# Introduction

Welcome to the second installment of the Advanced Octrees series. Make sure you’ve also read part one. In the second part I discuss different Octree data structure layouts. Essentially, literature distinguishes between two different layouts: the traditional layout using a pointer-based node representation and the implicit layout using an index-based node representation. Both layouts have their strong points and their weak points. Pointer-based node representations are advantageous if the Octree needs to be updated frequently and if memory consumption is not an issue. Implicit node representations pay off in memory limited applications.

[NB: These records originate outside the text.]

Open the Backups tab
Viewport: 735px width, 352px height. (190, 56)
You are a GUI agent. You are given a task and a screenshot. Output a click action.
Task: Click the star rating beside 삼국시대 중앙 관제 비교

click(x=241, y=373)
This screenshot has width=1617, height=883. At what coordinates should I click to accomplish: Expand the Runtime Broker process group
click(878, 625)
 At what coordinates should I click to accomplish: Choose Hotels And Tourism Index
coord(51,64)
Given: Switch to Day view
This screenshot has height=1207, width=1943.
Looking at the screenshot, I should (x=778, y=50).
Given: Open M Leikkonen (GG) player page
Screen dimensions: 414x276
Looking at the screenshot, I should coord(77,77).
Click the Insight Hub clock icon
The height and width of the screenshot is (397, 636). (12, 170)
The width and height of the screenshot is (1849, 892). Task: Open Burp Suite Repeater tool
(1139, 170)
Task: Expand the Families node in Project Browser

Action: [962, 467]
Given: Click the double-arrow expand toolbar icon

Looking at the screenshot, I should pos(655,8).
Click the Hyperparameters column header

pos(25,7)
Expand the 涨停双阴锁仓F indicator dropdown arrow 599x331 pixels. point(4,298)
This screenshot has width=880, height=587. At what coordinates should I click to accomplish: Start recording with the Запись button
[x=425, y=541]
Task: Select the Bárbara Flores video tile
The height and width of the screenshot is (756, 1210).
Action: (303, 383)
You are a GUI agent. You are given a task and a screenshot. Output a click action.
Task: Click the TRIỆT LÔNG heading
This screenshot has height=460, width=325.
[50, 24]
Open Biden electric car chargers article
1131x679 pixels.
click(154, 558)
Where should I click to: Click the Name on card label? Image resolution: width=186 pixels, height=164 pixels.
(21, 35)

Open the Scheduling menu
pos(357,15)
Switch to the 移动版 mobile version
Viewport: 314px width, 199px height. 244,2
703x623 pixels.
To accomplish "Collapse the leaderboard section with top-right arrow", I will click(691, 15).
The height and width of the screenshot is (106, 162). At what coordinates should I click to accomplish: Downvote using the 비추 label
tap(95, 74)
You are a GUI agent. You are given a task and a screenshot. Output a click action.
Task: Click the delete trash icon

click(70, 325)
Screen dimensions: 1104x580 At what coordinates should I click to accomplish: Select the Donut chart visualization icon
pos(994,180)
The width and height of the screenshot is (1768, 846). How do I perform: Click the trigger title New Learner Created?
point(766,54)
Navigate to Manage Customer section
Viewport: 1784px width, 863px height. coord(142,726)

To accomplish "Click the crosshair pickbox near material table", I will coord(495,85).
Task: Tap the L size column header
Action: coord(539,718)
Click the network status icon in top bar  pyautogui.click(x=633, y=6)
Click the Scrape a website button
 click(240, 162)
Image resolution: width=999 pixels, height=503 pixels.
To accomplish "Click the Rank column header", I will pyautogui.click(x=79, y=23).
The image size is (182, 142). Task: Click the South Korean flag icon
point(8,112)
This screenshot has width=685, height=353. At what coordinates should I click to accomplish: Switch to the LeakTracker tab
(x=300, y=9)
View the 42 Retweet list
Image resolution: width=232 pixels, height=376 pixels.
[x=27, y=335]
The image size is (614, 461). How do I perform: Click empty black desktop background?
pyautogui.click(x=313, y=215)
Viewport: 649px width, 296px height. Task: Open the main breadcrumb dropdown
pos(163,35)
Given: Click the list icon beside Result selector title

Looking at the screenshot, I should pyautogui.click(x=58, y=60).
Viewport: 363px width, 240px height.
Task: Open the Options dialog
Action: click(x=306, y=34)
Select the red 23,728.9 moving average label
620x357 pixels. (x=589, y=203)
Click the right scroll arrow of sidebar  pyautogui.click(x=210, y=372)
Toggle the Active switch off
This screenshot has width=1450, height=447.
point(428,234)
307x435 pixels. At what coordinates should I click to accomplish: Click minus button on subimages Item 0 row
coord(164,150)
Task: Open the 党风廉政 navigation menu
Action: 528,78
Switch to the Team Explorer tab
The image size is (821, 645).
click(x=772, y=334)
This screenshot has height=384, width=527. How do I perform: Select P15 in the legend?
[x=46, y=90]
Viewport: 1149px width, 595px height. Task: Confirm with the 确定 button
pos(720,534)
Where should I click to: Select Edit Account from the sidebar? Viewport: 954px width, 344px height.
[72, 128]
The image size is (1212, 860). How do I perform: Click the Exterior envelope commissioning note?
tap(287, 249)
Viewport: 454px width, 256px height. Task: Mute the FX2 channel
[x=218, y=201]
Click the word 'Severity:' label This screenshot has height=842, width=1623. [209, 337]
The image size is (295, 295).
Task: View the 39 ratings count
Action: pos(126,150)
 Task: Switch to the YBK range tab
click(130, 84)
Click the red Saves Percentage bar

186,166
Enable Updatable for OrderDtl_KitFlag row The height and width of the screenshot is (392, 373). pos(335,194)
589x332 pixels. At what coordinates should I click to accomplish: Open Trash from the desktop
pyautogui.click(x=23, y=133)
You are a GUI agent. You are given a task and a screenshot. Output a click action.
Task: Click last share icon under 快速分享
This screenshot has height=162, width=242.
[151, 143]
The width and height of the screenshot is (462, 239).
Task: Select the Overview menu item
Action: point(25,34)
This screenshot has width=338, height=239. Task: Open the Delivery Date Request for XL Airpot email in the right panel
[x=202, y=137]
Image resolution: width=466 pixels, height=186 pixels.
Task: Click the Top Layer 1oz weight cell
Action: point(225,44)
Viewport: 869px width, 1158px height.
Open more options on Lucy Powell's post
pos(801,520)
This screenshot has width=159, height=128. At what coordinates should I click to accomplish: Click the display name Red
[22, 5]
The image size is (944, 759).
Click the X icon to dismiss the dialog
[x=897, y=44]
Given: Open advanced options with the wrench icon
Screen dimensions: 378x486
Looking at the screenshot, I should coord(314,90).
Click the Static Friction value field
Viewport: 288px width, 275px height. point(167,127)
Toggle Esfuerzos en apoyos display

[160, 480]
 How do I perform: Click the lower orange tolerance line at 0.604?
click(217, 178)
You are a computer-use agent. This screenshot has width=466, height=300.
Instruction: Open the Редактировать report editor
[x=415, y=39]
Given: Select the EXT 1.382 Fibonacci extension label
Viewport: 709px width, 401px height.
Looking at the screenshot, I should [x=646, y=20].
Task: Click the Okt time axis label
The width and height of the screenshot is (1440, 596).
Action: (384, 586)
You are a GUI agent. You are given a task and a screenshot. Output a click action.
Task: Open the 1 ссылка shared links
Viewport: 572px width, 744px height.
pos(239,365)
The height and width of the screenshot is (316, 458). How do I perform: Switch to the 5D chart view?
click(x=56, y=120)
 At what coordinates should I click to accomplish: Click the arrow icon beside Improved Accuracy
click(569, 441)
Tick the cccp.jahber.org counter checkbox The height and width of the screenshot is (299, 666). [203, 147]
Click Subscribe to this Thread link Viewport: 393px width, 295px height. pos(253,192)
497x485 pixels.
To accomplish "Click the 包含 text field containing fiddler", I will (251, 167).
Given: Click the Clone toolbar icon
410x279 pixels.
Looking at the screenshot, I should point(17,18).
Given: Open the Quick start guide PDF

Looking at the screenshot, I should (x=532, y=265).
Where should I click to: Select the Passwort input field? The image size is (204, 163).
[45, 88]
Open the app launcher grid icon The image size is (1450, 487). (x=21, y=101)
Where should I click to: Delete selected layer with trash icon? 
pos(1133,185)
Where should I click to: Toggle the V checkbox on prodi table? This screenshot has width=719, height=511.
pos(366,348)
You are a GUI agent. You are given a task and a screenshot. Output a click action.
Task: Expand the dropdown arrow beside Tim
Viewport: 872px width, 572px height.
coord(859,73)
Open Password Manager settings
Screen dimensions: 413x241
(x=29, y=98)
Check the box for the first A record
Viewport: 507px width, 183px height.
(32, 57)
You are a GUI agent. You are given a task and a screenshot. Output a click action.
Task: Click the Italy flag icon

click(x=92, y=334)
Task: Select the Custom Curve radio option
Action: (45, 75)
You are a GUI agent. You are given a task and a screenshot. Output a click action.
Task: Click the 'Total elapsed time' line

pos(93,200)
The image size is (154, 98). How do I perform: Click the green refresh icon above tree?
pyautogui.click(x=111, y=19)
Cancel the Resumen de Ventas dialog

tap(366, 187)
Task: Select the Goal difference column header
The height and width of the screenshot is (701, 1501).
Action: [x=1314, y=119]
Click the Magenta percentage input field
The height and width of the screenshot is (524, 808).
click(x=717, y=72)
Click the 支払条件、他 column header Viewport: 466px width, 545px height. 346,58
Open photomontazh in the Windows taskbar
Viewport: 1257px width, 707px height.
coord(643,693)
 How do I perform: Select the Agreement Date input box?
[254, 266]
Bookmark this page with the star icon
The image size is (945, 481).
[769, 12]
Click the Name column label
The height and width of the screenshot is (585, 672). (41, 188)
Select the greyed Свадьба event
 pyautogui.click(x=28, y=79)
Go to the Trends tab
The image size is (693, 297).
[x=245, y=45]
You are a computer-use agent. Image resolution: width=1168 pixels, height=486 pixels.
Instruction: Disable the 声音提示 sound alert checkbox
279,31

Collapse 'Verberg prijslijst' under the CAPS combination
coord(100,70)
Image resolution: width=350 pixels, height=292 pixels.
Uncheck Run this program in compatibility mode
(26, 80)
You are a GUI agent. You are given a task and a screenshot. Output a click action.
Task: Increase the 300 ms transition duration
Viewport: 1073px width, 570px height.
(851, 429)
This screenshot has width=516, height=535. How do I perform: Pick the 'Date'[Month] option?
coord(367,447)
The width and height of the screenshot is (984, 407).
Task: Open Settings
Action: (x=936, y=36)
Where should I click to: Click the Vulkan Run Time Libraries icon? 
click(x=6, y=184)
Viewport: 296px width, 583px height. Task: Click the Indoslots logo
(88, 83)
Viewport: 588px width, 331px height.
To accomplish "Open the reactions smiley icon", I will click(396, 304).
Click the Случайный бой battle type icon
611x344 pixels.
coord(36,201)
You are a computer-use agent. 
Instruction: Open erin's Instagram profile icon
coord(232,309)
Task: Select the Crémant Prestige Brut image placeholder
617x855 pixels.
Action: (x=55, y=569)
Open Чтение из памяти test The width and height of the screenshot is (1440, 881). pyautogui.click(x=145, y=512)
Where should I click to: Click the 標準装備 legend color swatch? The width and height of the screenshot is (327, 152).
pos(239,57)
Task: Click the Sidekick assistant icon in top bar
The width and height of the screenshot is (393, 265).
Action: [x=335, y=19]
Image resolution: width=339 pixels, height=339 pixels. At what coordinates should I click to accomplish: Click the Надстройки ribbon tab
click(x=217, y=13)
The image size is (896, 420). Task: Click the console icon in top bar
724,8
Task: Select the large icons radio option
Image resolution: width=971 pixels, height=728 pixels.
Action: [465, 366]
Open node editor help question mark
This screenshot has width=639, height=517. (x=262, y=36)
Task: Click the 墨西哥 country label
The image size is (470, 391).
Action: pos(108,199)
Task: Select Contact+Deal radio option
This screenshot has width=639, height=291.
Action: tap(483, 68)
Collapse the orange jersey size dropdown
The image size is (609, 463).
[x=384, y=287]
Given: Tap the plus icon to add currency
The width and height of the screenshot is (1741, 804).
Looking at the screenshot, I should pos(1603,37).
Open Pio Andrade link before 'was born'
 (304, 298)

Regardless of the chosen representation, the node struct always contains a pointer to the list of objects it encloses. Additionally, almost always the cell’s axis-aligned bounding box (AABB) is stored inside the node. The AABB can be stored in two different ways: either as two vectors AabbMin and AabbMax containing the AABB’s minimum and maximum corners, or as two vectors Center and HalfSize containing the AABB’s center and extent. If the Octree is cubic, all AABB sides have the same length and the storage size of the latter AABB representation can be reduced by storing HalfSize as a single float. Speedwise the center-extent representation is advantageous in most calculations (e.g. for view-frustum culling). Instead of storing the AABB inside the node, it can be recomputed while traversing the Octree. This is a memory consumption vs. compute trade-off.

All struct sizes given in the remainder of this post assume 64-bit wide pointers and the Vector3 class consisting of three 32-bit float variables. Let’s start with looking at pointer-based node representations first.

# Pointer-based node representations

## Standard representation

The most intuitive, pointer-based node representation consists of eight pointers to each of the eight child nodes. This representation supports on-demand allocation of nodes. On-demand allocation only allocates memory for child nodes, once an object is encountered which falls into the respective sub-cell. Some Octree implementations add pointers to the parent node for bottom-up traversals.

// standard representation (104 bytes)
struct OctreeNode
{
OctreeNode * Children[8];
OctreeNode * Parent; // optional
Object *     Objects;
Vector3      Center;
Vector3      HalfSize;
};


As leaf nodes have no children, they don’t need to store child pointers. Therefore, two different node types, one for inner nodes and one for leaf nodes, can be used. To distinguish between inner nodes and leaf nodes, a flag must be stored additionally. The flag can be either stored as an additional bool variable IsLeaf, or encoded in the least significant bit of one of the pointers if the nodes are allocated with appropriate alignment (C++’s new operator usually aligns object types to the size of their largest member).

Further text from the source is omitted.